EXTRACT TO READ section start

The Secret of the Soviet Industrial Miracle
- Mr. San Mao
- Apr 19
- 9 min read
Updated: Aug 17
by Mr. San Mao(Wechat account: Xun Ji Xiao Jiang), rewritten in English by Mr. Y
Speaking of 20th century history, the rise and fall of the Soviet Union is a very important part of it. Such a red empire rose in a very short period and became a superpower due to various factors. Such a journey was like a dream.
Even now, many people still have illusions about the Soviet Union, thinking that no matter how bad it was, at least it did some things right, allowing a poor agricultural country to have heavy industry in a very short time. Some people say that the “two five-year plans” surpassed the three-hundred-year development of Britain and France, which fully demonstrated the superiority of the Soviet system.

At first glance, this seems to be what happened in the history, but if you look closely, you will find a different inside story. Anyone with a little common sense knows that agriculture may be self-taught, the threshold for industrialization is extremely high. Even if the Soviet Union has ten Stalins, it will be useless without technology, talents and funds.
It was the capitalists whom the Soviet Union identified as enemies, especially big American businessmen, who helped the Soviet Union break through those obstacles.
So why did the Soviet Union ask its “class enemies” to build industries for it? What happened to these industrialists later? Let’s talk about this topic today.
When the Soviet Union was established, the country had been devastated by wars, and the Soviet Union did not admit any foreign debt owed by the Tsarist government to the West. Its International credibility was bankrupt, and the Soviet Union was clearly hostile to the West in ideology, therefore it was blockaded by the West, and its economy was even worse.

EXTRACT TO READ section end

- [REQUIREMENT 1]: Copy the passage of the article on the Soviet industrial miracle from "The Secret of" up to and including "like a dream.".
- [REQUIREMENT 2]: Write the next part of the article on the Soviet industrial miracle, picking up after its final sentence.

SOURCE DATA section start

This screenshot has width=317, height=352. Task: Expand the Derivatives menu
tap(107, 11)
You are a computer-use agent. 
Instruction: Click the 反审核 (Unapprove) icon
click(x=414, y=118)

SOURCE DATA section end

- [RESPONSE 1]:
The Secret of the Soviet Industrial Miracle
- Mr. San Mao
- Apr 19
- 9 min read
Updated: Aug 17
by Mr. San Mao(Wechat account: Xun Ji Xiao Jiang), rewritten in English by Mr. Y
Speaking of 20th century history, the rise and fall of the Soviet Union is a very important part of it. Such a red empire rose in a very short period and became a superpower due to various factors. Such a journey was like a dream.

- [RESPONSE 2]:
By 1928, when the Soviet Union began to implement its first five-year plan, the Soviet Union’s entire economic scale was not only incomparable to that of the US, but even far inferior to that of Germany, which suffered war reparations. For the top leaders of the Communist Party of the Soviet Union at that time, the only way to break the blockade and strengthen the regime was to devote all their efforts to developing industry, especially heavy industry which was crucial to national defense. Therefore, heavy industry was spontaneously placed in the most important position. Putting aside the money and manpower for the development of heavy industry, as which Soviets could always solve with methods beyond the imagination of normal people, the most critical issue was who should be the teacher to break through the threshold of heavy industry.
They approached the Germans first.

As the defeated side in the World war I, Germany was also facing sanctions from Britain, France and other countries under the Treaty of Versailles, so it had a strong need to join forces with the Soviet Union. As early as 1922, the two countries signed the Treaty of Rapallo. After the treaty, Germany did provide a lot of support to the Soviet Union in the military field, but the progress in the military field alone was far from enough for the Soviet Union.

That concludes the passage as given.